Search the material below for the word "This". Copy every line that has it.
Content starts
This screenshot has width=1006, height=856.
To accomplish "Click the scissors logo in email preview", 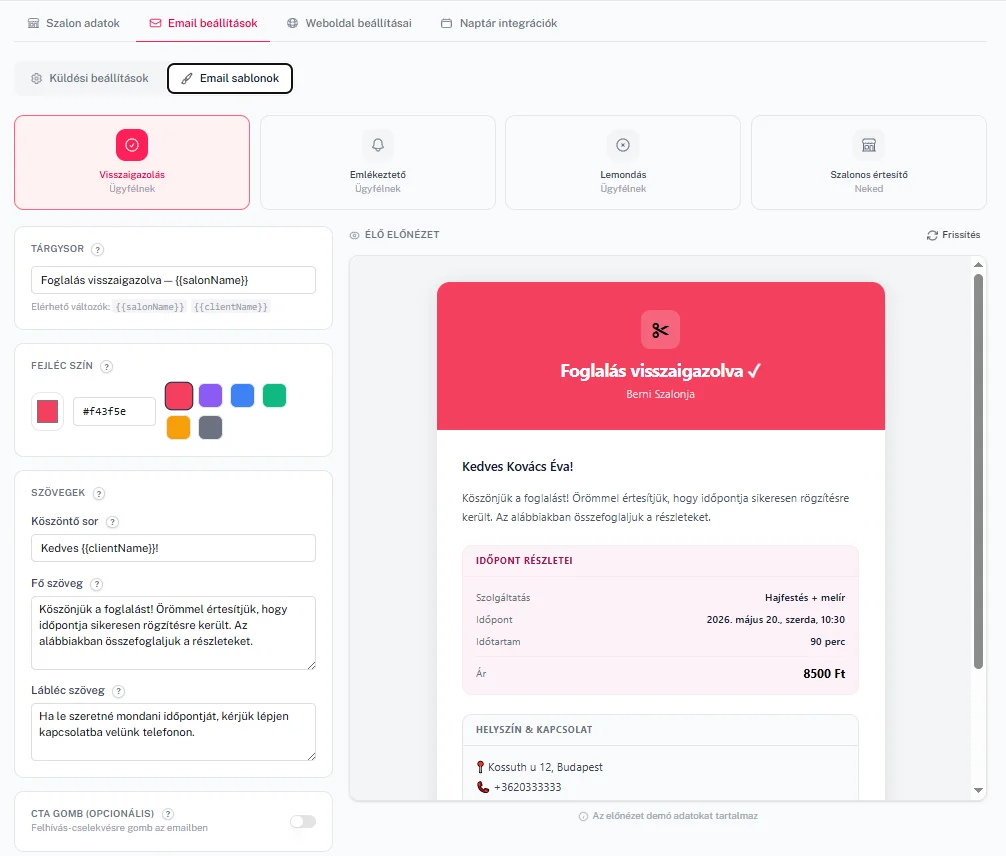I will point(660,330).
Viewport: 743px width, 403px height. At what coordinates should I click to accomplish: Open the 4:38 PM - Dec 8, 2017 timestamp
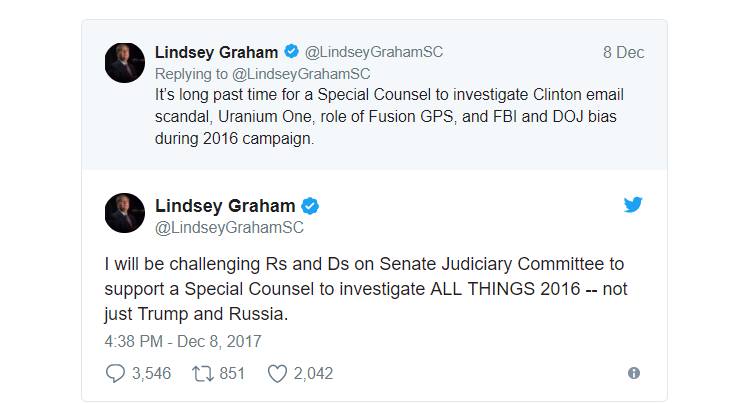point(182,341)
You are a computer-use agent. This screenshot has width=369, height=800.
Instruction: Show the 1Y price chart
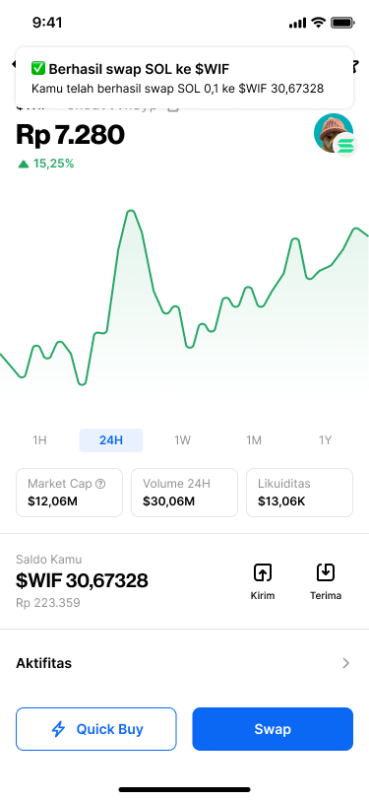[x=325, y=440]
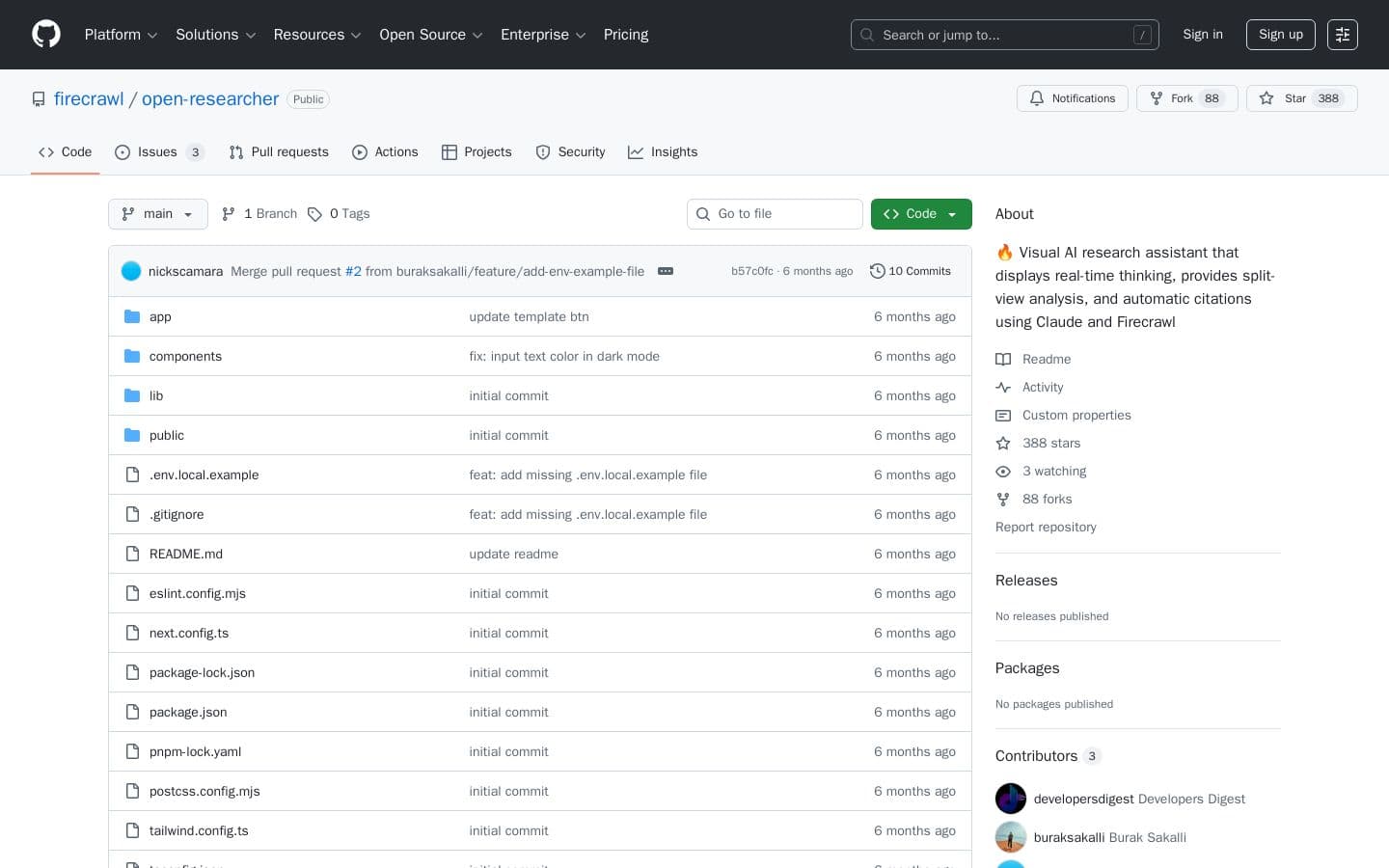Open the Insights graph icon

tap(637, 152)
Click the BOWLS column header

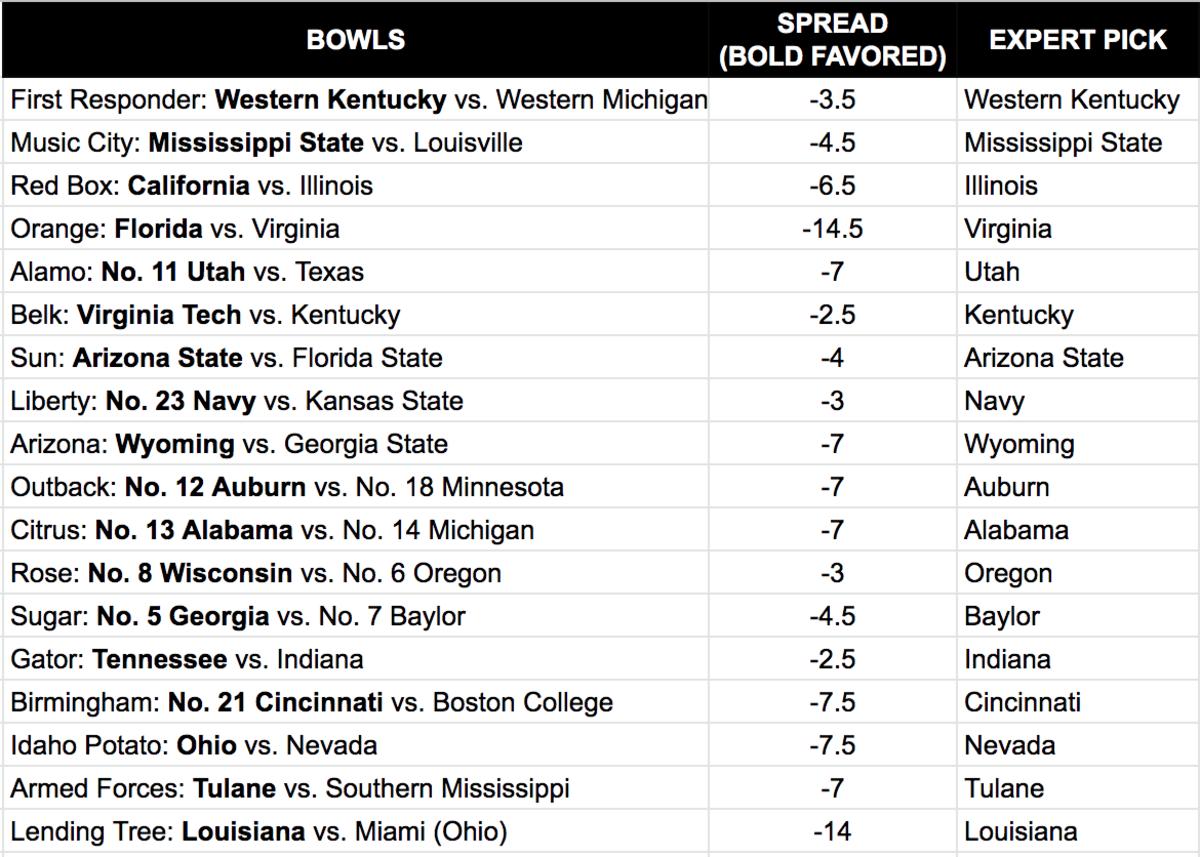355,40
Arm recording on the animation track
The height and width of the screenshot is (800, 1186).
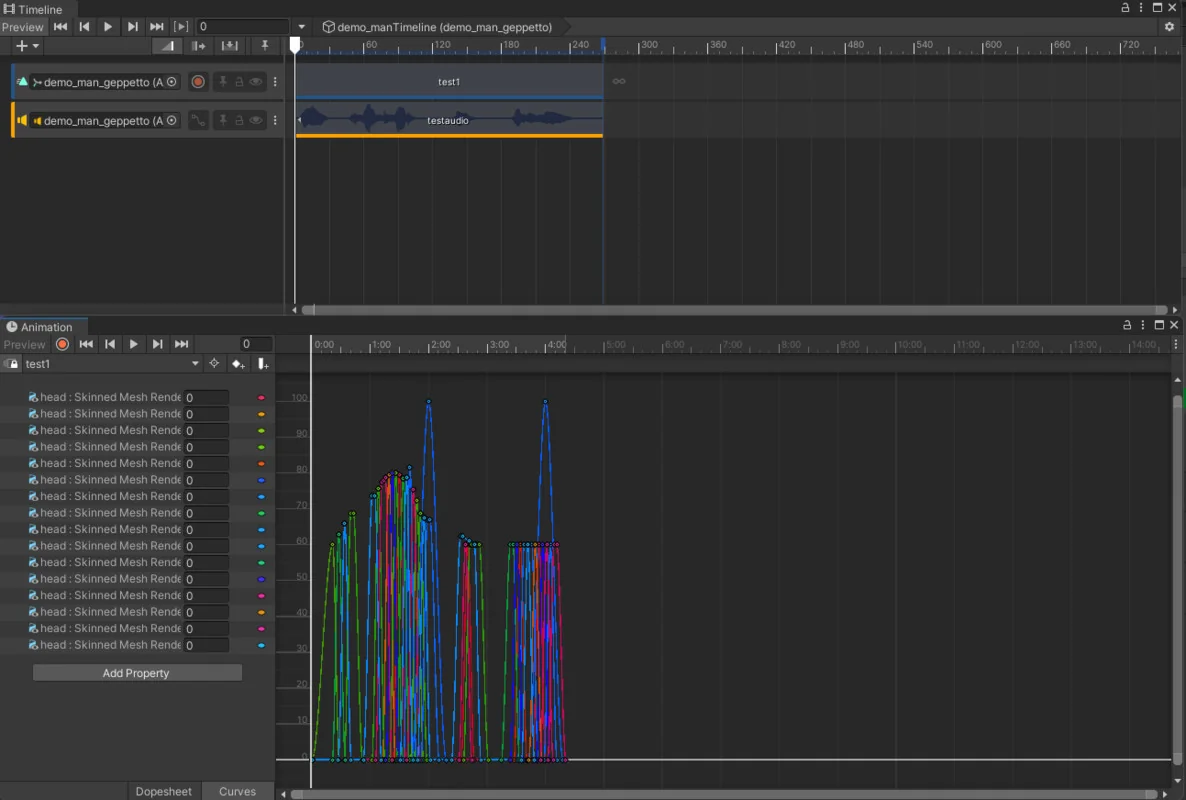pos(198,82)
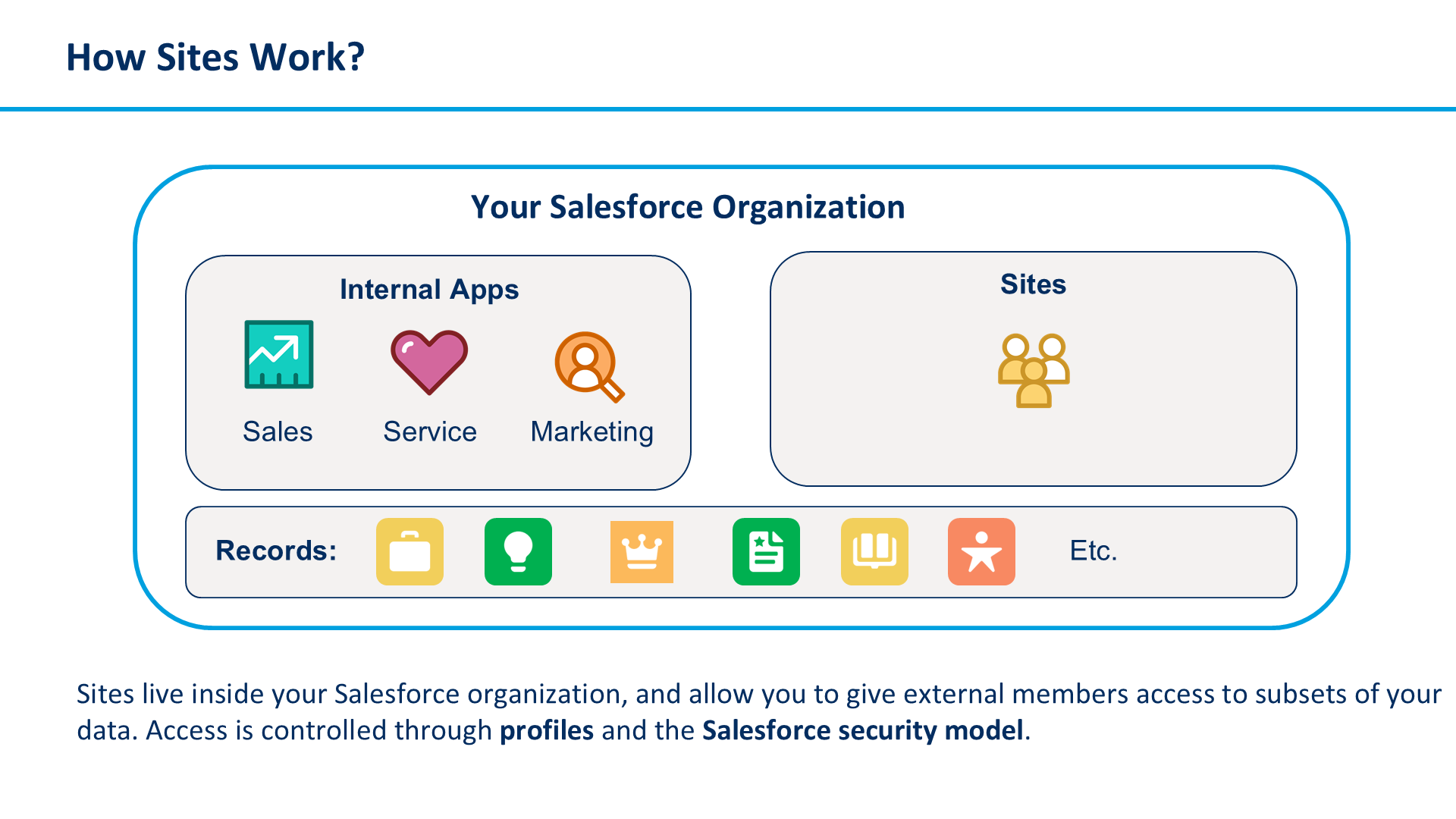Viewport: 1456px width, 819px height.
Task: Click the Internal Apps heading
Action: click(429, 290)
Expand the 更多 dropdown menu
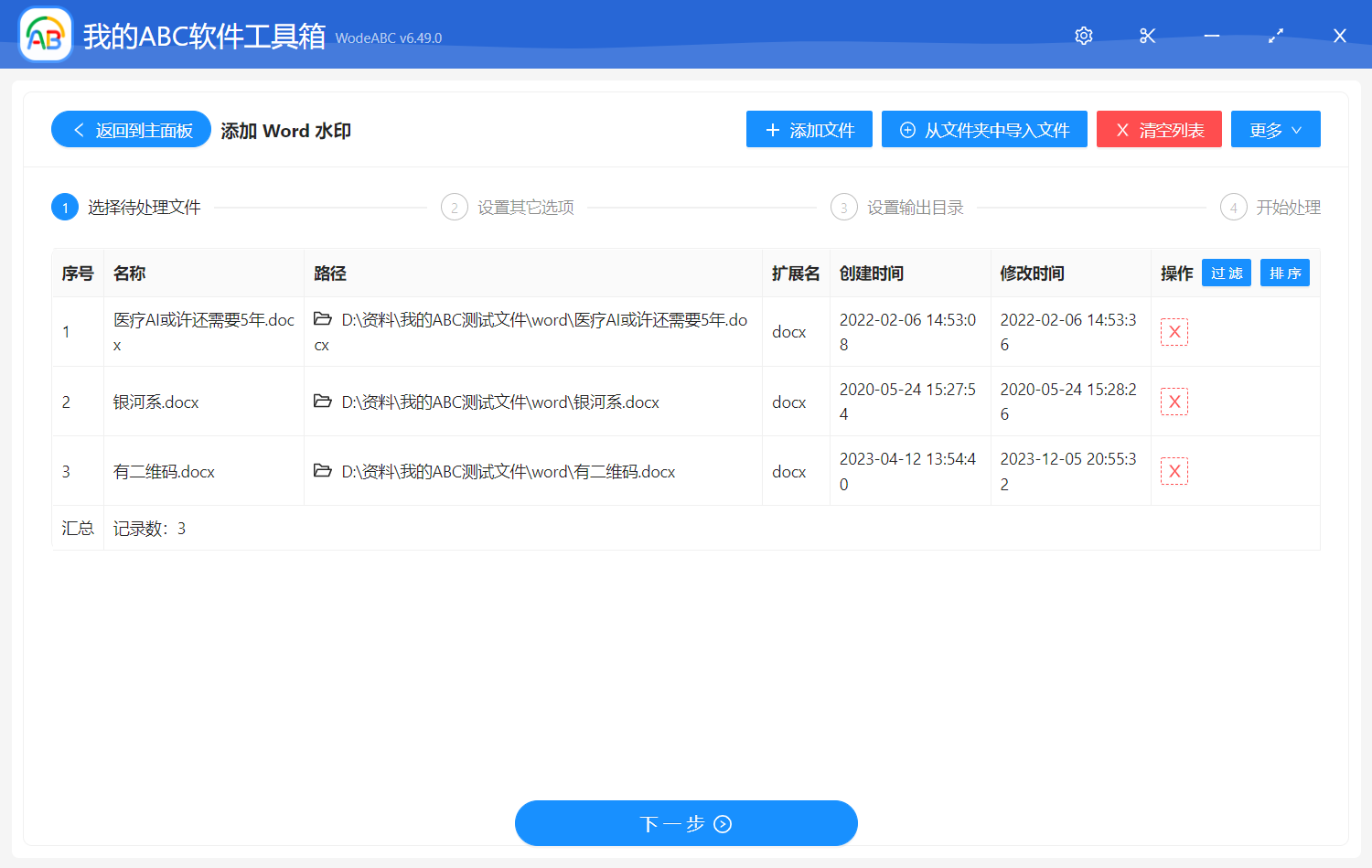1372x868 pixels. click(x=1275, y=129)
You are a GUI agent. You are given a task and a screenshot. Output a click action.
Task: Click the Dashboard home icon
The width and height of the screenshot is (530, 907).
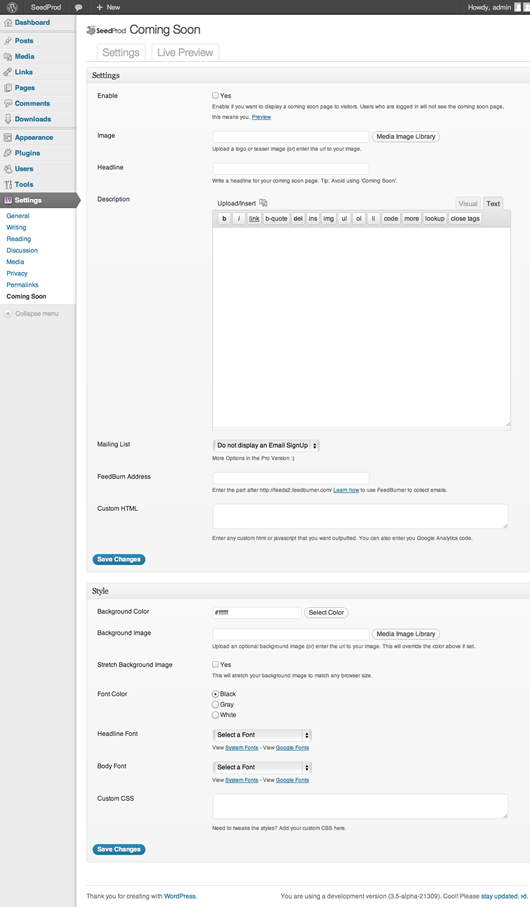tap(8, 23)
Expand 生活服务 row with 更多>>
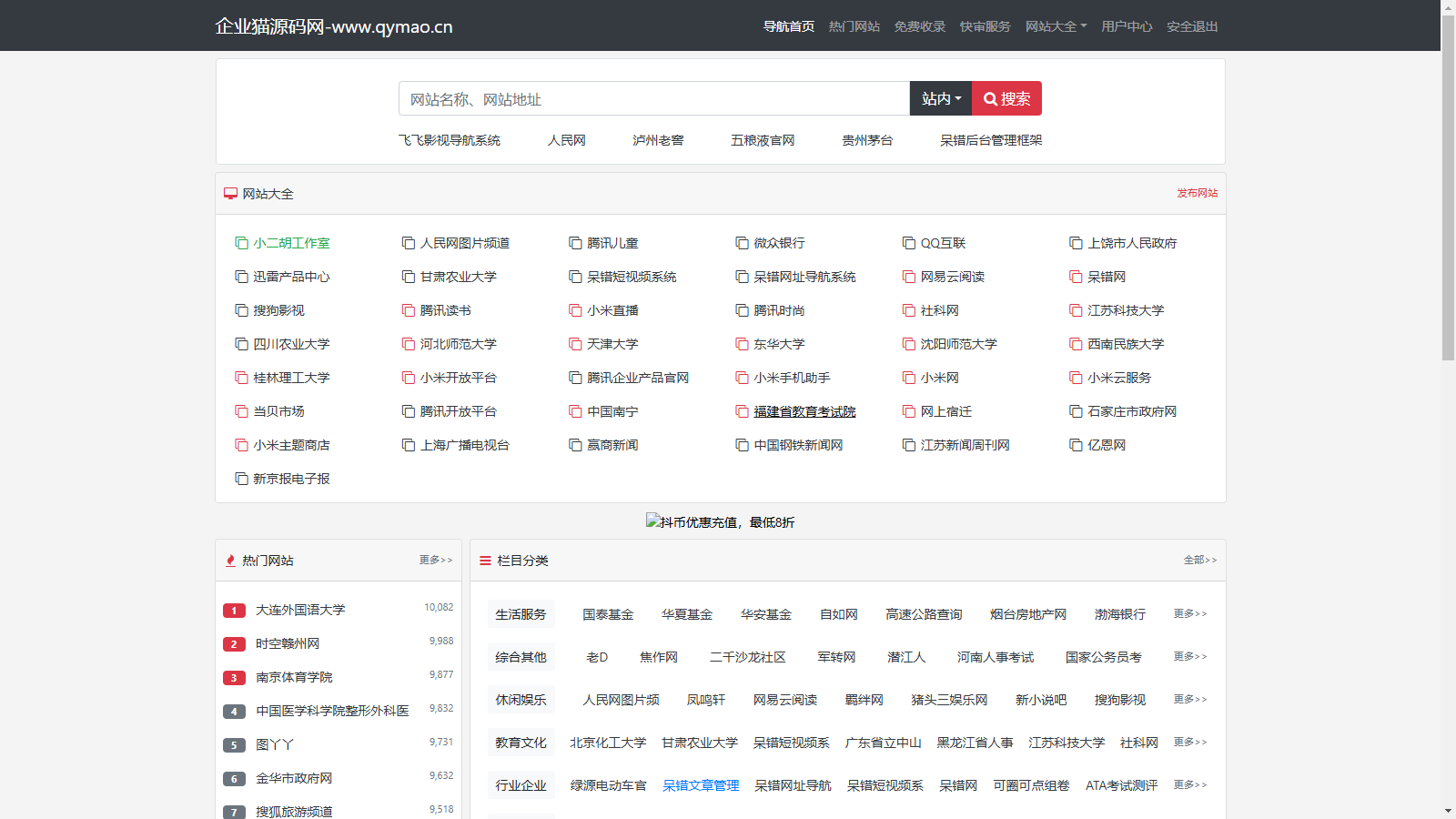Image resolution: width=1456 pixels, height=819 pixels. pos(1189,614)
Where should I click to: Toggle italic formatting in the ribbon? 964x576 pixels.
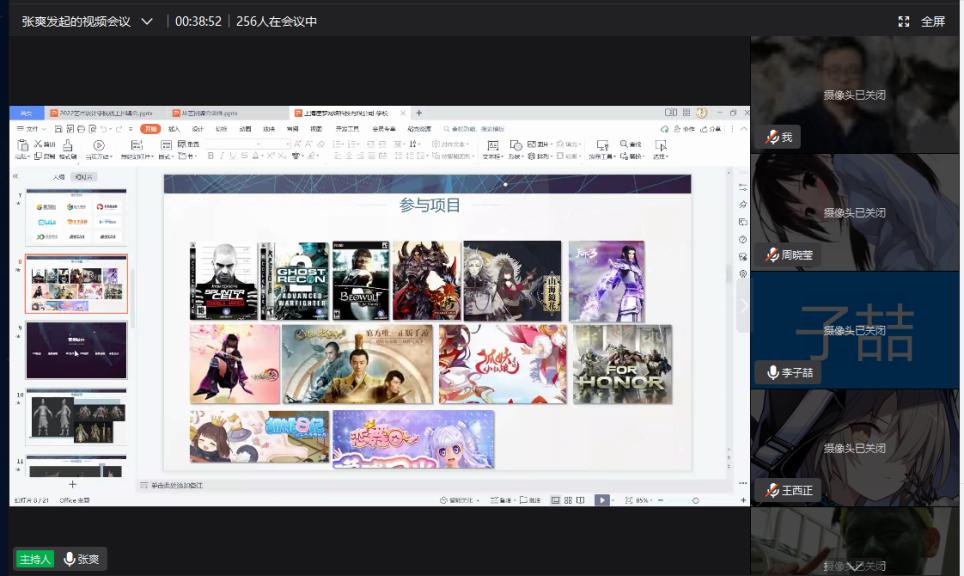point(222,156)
Content ends
Written response:
This screenshot has width=1006, height=856.
You are a computer-use agent. This screenshot has width=369, height=800.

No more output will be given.